「会員」と「かかりつけ医」にお伝えを

「がんの終末期で在宅医療と介護を受けている患者のQOLについて正しいのはどれか」

 医師になるための必ず合格しなければならない「医師国家試験」の「第111回(2017年)F2」の問題からの紹介です。今、医学教育では、「緩和医療」や「在宅医療」などは「医師国家試験」の必修問題として出題され、最低限理解しておく基本事項として教育されています。そのほか「患者の権利と義務」、「患者の自己決定権」「インフォームド・コンセント」「患者の意向の尊重(患者中心型医療)」、「QOL(患者の生活の質、quality of life)」といった内容が基本的な項目として「医師国家試験」や「看護師国家試験」に出題されています。

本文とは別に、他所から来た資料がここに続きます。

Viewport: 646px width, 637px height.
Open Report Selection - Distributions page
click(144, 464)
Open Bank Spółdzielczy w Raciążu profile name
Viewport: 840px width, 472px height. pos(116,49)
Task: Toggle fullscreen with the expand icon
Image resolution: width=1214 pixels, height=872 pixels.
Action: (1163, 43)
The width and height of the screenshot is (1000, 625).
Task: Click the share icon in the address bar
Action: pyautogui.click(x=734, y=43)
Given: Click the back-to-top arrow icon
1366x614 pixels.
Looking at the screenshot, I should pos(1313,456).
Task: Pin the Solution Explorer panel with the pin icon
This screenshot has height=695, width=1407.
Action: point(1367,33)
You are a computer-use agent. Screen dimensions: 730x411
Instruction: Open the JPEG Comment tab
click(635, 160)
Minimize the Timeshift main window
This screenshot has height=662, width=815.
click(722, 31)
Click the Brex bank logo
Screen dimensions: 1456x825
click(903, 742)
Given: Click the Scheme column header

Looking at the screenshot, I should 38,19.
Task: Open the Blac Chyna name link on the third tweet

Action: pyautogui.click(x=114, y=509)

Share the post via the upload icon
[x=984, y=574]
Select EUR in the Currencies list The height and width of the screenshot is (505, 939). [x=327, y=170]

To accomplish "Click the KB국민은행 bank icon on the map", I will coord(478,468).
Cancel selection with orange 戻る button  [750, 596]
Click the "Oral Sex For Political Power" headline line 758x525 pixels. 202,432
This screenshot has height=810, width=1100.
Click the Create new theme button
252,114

さて、これらの事項は、すべて日本尊厳死協会が長年にわたり訴え、主張してきた考えではありませんか。つまり、私たちの「リビング・ウイル」は、今では、医学教育の基本的な内容となっているのです。医療職にとりましては、当たり前の理解、基本姿勢の範疇です。

 そこで、会員の皆様へのお勧めです。普段から診ていただいている「かかりつけ医」の先生方に、「私は尊厳死協会の会員です。この私の希望を尊重していただけませんか」とまずはお伝えしてはいかがでしょうか。医師のみならず看護師に話すのもよいでしょう。あれこれ案ずるより産むが易しです。「公益財団法人」として国から認められた当協会です。会員であることを、今まで以上に好意的に受け止めていただけることは確実です。医療現場は、昔とは違うことを実感なさるでしょう。

それでも、もし万が一、このことで不快な対応を受けたなら「受容協力医師」のリストから、理解のある医師や病院を選ぶこともできます。

 ちなみに、冒頭の設問の答とは、「得られる支援によって変化する」です。「第7回東北リビングウイル研究会」は、「在宅医療」の支援の実際に理解を深めるチャンスです。